## INPUT DATA
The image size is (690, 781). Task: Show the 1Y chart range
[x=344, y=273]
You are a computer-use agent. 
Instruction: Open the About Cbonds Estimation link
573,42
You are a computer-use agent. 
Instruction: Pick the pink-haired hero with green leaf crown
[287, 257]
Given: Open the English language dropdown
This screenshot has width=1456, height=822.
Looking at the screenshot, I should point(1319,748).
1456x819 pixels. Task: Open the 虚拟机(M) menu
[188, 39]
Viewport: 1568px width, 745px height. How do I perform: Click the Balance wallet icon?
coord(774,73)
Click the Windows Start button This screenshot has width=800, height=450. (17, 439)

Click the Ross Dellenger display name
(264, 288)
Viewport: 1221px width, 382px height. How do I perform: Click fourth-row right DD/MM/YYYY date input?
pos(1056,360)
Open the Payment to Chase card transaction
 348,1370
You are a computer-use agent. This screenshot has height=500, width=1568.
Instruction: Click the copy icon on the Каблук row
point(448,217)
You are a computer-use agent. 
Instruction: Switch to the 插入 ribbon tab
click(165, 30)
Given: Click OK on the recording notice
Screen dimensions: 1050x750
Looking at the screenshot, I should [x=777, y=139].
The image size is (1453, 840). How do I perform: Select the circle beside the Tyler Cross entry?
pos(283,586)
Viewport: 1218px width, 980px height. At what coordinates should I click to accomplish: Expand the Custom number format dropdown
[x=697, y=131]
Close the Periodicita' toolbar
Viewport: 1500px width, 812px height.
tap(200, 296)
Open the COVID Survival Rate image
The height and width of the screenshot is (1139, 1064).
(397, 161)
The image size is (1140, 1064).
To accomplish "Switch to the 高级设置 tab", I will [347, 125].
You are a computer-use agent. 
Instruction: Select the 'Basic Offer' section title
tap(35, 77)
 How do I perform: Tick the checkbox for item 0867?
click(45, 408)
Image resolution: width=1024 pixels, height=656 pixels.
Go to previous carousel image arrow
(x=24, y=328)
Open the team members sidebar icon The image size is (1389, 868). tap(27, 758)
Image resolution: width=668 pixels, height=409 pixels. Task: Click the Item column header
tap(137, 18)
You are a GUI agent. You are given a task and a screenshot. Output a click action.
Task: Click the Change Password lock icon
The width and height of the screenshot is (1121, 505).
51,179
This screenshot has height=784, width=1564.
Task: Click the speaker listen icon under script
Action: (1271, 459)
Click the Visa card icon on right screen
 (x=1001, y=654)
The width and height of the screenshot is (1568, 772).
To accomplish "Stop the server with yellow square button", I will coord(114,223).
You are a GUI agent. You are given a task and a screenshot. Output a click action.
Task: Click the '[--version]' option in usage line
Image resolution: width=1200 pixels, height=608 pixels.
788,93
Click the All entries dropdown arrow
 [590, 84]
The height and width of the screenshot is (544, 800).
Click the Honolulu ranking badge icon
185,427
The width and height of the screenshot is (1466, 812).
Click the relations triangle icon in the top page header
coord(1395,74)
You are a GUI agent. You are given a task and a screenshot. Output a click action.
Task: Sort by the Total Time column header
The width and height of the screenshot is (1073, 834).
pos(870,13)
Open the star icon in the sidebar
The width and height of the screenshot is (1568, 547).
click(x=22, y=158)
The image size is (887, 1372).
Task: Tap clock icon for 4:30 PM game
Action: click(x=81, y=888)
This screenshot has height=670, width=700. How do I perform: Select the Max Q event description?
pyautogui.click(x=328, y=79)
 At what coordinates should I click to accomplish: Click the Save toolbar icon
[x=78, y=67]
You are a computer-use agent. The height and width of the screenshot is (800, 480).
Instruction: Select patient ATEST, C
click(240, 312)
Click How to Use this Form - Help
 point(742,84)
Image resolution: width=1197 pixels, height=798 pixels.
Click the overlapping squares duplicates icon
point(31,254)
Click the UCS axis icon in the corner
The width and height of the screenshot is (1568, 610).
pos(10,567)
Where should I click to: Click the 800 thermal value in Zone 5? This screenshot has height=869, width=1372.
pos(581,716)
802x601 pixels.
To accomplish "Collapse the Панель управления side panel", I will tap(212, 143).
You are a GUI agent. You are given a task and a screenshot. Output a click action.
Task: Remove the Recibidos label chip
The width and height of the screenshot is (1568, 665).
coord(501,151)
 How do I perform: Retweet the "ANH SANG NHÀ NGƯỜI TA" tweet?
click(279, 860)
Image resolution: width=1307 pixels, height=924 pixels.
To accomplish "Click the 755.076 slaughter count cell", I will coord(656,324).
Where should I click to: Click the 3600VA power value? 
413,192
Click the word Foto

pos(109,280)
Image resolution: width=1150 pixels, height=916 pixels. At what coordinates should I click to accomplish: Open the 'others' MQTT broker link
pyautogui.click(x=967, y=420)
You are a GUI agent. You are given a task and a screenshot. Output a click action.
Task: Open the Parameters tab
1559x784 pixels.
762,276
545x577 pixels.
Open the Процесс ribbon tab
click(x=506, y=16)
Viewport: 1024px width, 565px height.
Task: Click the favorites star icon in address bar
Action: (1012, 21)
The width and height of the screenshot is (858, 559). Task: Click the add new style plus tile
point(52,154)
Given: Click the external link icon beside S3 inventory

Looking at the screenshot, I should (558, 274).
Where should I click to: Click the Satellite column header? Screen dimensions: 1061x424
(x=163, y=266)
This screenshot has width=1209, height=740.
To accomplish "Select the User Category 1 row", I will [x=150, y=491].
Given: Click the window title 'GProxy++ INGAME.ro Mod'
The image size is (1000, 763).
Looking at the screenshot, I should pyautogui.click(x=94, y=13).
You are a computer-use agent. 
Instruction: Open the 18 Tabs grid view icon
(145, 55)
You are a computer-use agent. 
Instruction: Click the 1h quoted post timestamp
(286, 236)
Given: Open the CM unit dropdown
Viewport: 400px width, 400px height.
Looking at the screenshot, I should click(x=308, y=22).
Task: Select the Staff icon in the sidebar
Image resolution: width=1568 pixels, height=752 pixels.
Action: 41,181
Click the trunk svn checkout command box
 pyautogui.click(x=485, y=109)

## SET EXERCISE
Return the lines starting with the line that contains "Click the Windows" and going on through the line that contains "tap(35, 77)", copied exactly and with nothing else.

## RESPONSE TO THE TASK
Click the Windows Start button This screenshot has width=800, height=450. (17, 439)

Click the Ross Dellenger display name
(264, 288)
Viewport: 1221px width, 382px height. How do I perform: Click fourth-row right DD/MM/YYYY date input?
pos(1056,360)
Open the Payment to Chase card transaction
 348,1370
You are a computer-use agent. This screenshot has height=500, width=1568.
Instruction: Click the copy icon on the Каблук row
point(448,217)
You are a computer-use agent. 
Instruction: Switch to the 插入 ribbon tab
click(165, 30)
Given: Click OK on the recording notice
Screen dimensions: 1050x750
Looking at the screenshot, I should [x=777, y=139].
The image size is (1453, 840). How do I perform: Select the circle beside the Tyler Cross entry?
pos(283,586)
Viewport: 1218px width, 980px height. At what coordinates should I click to accomplish: Expand the Custom number format dropdown
[x=697, y=131]
Close the Periodicita' toolbar
Viewport: 1500px width, 812px height.
tap(200, 296)
Open the COVID Survival Rate image
The height and width of the screenshot is (1139, 1064).
(397, 161)
The image size is (1140, 1064).
To accomplish "Switch to the 高级设置 tab", I will [347, 125].
You are a computer-use agent. 
Instruction: Select the 'Basic Offer' section title
tap(35, 77)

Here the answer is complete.